(Saved data entries)
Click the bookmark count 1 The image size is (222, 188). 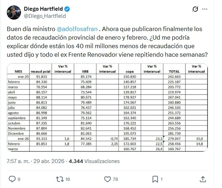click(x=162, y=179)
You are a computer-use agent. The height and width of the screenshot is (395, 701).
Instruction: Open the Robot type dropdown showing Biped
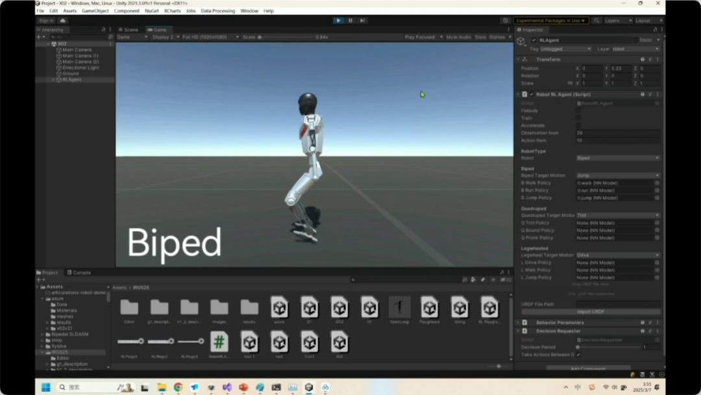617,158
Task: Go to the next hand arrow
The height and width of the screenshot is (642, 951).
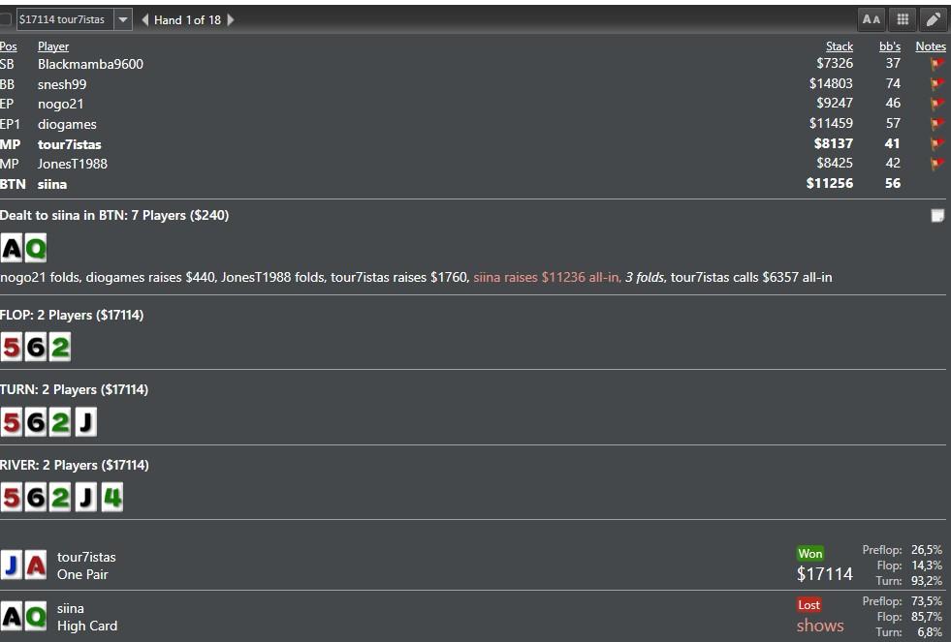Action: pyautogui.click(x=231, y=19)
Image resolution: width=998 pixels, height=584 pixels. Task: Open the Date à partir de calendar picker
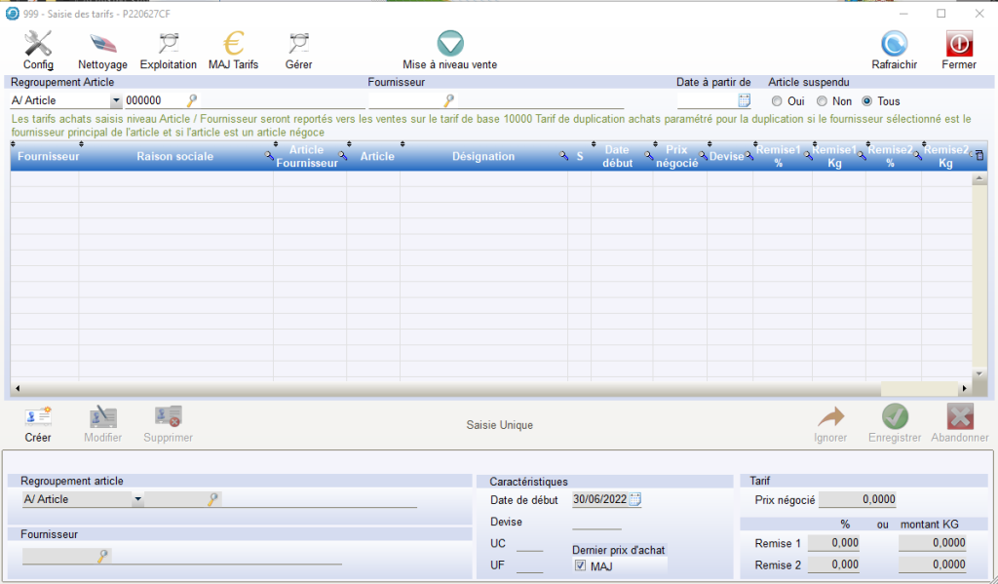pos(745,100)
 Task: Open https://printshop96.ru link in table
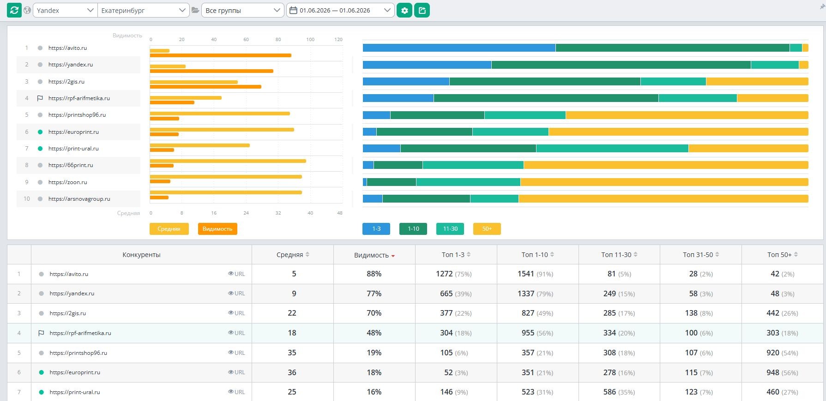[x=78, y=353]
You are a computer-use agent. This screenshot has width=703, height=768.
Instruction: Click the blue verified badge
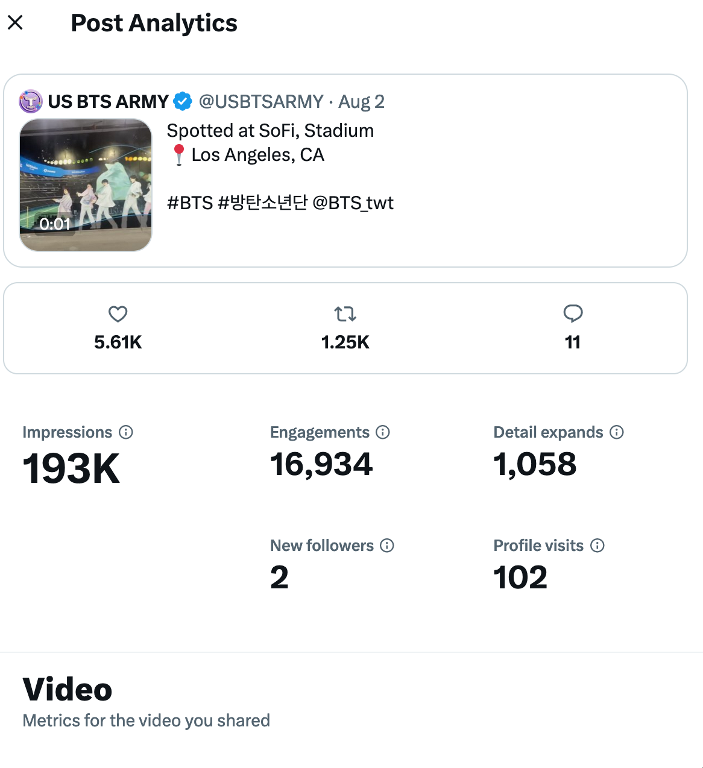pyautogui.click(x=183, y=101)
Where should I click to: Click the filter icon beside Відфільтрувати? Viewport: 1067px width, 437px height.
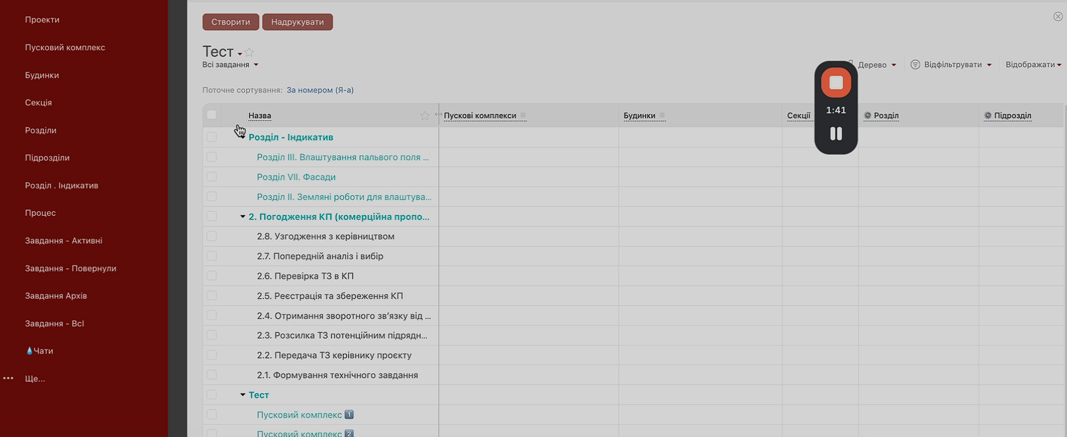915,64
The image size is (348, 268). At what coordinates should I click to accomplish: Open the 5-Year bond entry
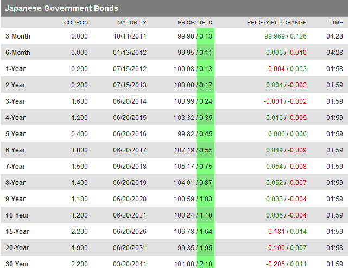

Work order: Lines holding the word "computer" are the answer; copy every one from the records above.

Answer space:
You are a computer-use agent. The height and width of the screenshot is (395, 701).
You are a computer-use agent. This screenshot has width=703, height=768.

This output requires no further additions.